Search-engine friendly clone of the ACL2 documentation.

Operational-semantics-3__annotated-bibliography

Bib::liu06

H. Liu, Formal Specification and Verification of a JVM and its Bytecode Verifier, University of Texas at Austin, Ph.D. dissertation, 2006

Relevance: most complete ACL2 model of the JVM

———

The source files for this effort have been updated in October, 2024 (because of changes to ACL2 since 2006) and now reside in the community-books, in directory books/models/jvm/m6/.

This dissertation, available at the link above, describes the “M6” model of the JVM and some important proofs about it. It was the most complete model constructed in ACL2. It executed most J2ME Java programs (except those with significant I/O or floating-point). It supported

all data types (except floats),
multi-threading,
dynamic class loading,
class initialization, and
synchronization via monitors.

The M6 state includes an “external class table” where classes reside until they are loaded. The entire Sun CLDC API library (672 methods in 87 classes) are translated into the external representation and are available for loading, constituting about 500 pages of data. The model includes 21 out of 41 native APIs that appeared in Sun's CLDC API library. The M6 description itself is about 160 pages of ACL2.

It was created with support from Sun Microsystems.

On page 322, Liu describes the size of the proof effort: “We have defined 2104 ACL2 functions. We proved over 4764 theorems. 196 of them are “skip-proofed”. To prove the rest of them, 971 inductions are necessary. The total line count of the ACL2 input is 136000. They are organized in 282 files. The dependency graph between the 282 ACL2 books has 2012 edges.”

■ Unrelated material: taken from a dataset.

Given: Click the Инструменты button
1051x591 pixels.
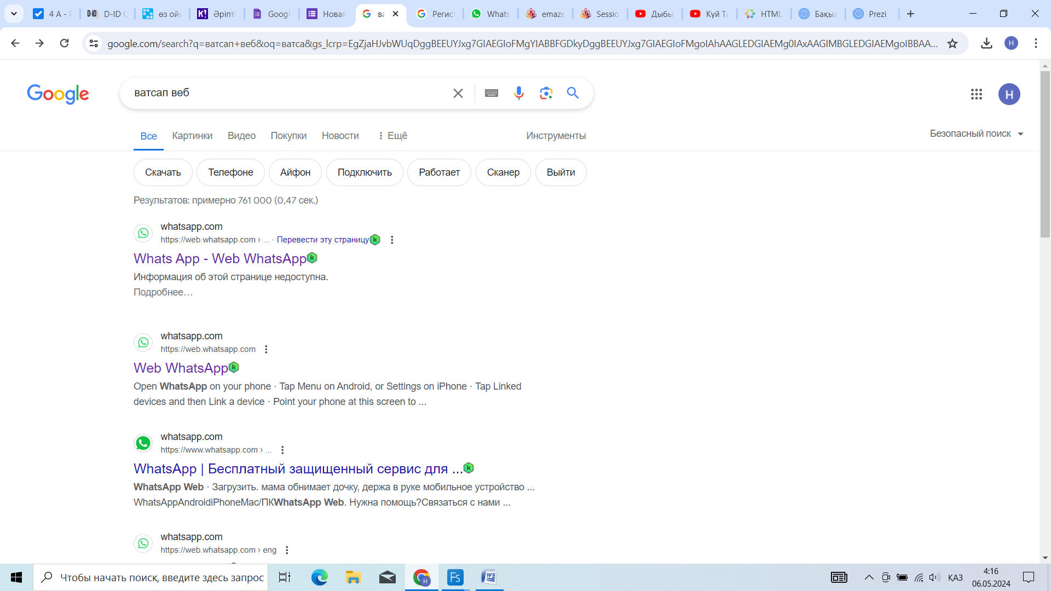Looking at the screenshot, I should pyautogui.click(x=556, y=136).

Note from J Moore, dissertation supervisor: The skip-proofs tag on a “theorem” means the conjecture is assumed rather than proved. So having even one skip-proofs makes it impossible to fully trust the results. However, the skipped conjectures in this work are relatively low-level results very similar to other theorems already proved. Liu and I agreed that these conjectures were very probably provable and we were more interested in the higher-level conclusions drawn from those assumptions.

An informal summary of the dissertation, by Liu, states

Will a bytecode-verified Java program run safely? Why? What do we mean by “safely”?

This dissertation sets out to address these questions by first building a precise model of the JVM and its bytecode verifier.

The models are written in ACL2, for which we have computer-aided mechanical reasoning support.

We studied how static type checking during bytecode verification can provide runtime type safety. We did this by examining the JVM type hierarchy and proving that safety conditions on operations enforced by the bytecode verifier can guarantee runtime type safety of the program.

We also studied how the JVM type hierarchy is extended in a safe way by the JVM class loader that introduces new types into the environment. We proved a set of theorems stating that the class loading process preserves the consistency of the JVM type hierarchy.

We studied a third aspect of the JVM safety. We focused on the safety across method invocation and return. We studied why the bytecode verifier can examine each method individually and provide a safety guarantee about the runtime execution of a program. We note that the execution of a program is characterized by a stack of partially executed methods and a current executing method.

We used the full JVM model in ACL2 to study the first two aspects of JVM safety. We proved a set of theorems that stated the effectiveness of the bytecode verification about individual operations and safety of the JVM class loading.

We used a simplified JVM model, which we call the small machine, to study the third aspect of the JVM safety. The small machine has only one data type. It has branching instructions and method invocation and return instructions. We proved that any small program verified by the corresponding simplified JVM bytecode verifier can execute safely without overflowing or underflowing the operand stacks.